Musica in streaming fa male all’ambiente: la nuova ricerca

Le nuove applicazioni che permettono di ascoltare la musica in streaming (Spotify, Deezer, Youtube e tante altre ancora) hanno sicuramente migliorato la vita di tante persone, in virtù dei bassi costi che caratterizzano queste applicazioni e che permettono di ascoltare tutta la musica che si vuole in streaming. C’è, però, da considerare un aspetto che – purtroppo – risulta essere negativo: la musica in streaming fa male all’ambiente, in virtù del numero sempre più crescente di server. A dimostrarlo è stato uno studio delle Università di Oslo e Glasgow.

Perché la musica in streaming fa male all’ambiente

L’impatto ambientale negativo della musica in streaming è molto più dannoso e pericoloso di quanto si possa immaginare. Se si considerano, infatti, soltanto i grandi agenti di inquinamento e distruzione di ecosistemi, non sempre è semplice guardare oltre l’apparenza per scorgere quei fattori che, seppur negativi, appaiono come celati.

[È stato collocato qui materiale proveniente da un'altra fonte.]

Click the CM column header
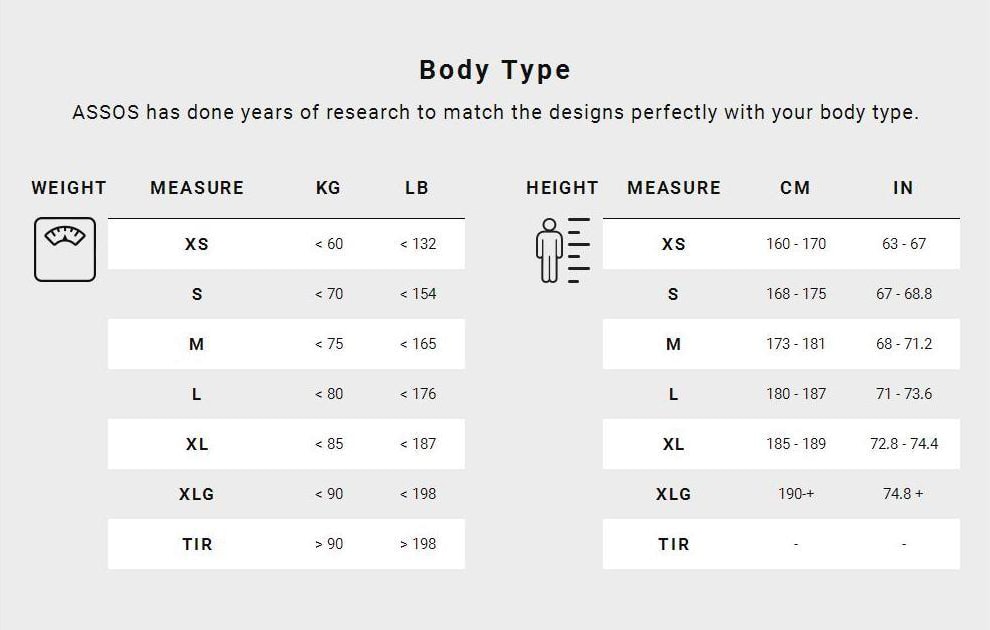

Uno di questi è la musica in streaming: l’alto numero di server creati per la diffusione della musica in tutto il mondo, per mezzo di applicazioni a basso prezzo e accessibili a tutti, ha portato a una produzione di gas serra considerevole.

La ricerca delle Università di Oslo e Glasgow ha portato, ad esempio, alla conoscenza di un dato incredibilmente preoccupante: i soli gas serra prodotti dagli Stati Uniti per supportare la musica in streaming sono più del doppio di quelli prodotti in tutto il mondo negli anni 2000.

La produzione di gas serra dagli anni ’70 agli anni ’90

Il fenomeno musicale è sempre stato correlato, in qualche modo, con un danno ambientale che in ogni epoca è stato differente. In base al materiale di cui erano composti vinili, dischi o videocassette la differenza nell’ambito della produzione di gas serra si è sempre avvertita. La ricerca delle Università di Glasgow e Oslo ha portato, dunque, alla conoscenza di tutti i dati delle varie epoche, al fine di dimostrare il continuo progresso del rischio.

Negli anni ’70 la musica era dominata dai vinili, venduti sul mercato come pezzi pregiati in virtù di una richiesta incredibile da parte dei compratori. I materiali plastici utilizzati per produrre vinili hanno portato a una diffusione di 140 milioni di chilogrammi ogni anno.

Con gli anni ’80 la situazione giunge ad un leggero miglioramento, dal momento che i vinili cedono il passo alle videocassette e il minor utilizzo di quei materiali stessi – che hanno grande impatto ambientale – porta a una diminuzione dei gas serra nell’atmosfera. In totale, infatti, sono 136 i milioni di chilogrammi diffusi ogni anno.

Gli anni ’90 portano ancora a un’inversione di tendenza: il mercato di compone dei ben più pratici CD, che rivoluzionano i mercati grazie alla maggiore semplicità di realizzazione e diffusione. Il dispendio di materiali plastici aumenta così come le diffusioni, che aumentano fino a 160 milioni di chilogrammi di gas serra ogni anno.

La produzione di gas serra negli anni 2000

Gli anni 2000 portano a una rivoluzione della musica, non più solida e rappresentata da entità come vinili, videocassette o CD, ma liquida e dominata da MP3 prima, servizi di streaming poi. In virtù di quanto detto finora si potrebbe pensare che, diminuendo i materiali plastici, siano diminuite anche le emissioni di gas serra nell’atmosfera.

Così non è, purtroppo, perché ad aver preoccupantemente sostituito i suddetti materiali sono stati i server, sempre più impiantati per permettere un ascolto globale della musica attraverso applicazioni facilmente scaricabili ed economicamente accessibili a tutti.

L’energia che serve al funzionamento delle componenti informatiche, infatti, porta a una diffusione di oltre 350 milioni di chilogrammi di gas serra solo negli Stati Uniti. Un fenomeno che, data la comodità e la portata certamente economica del tutto, difficilmente si arresterà.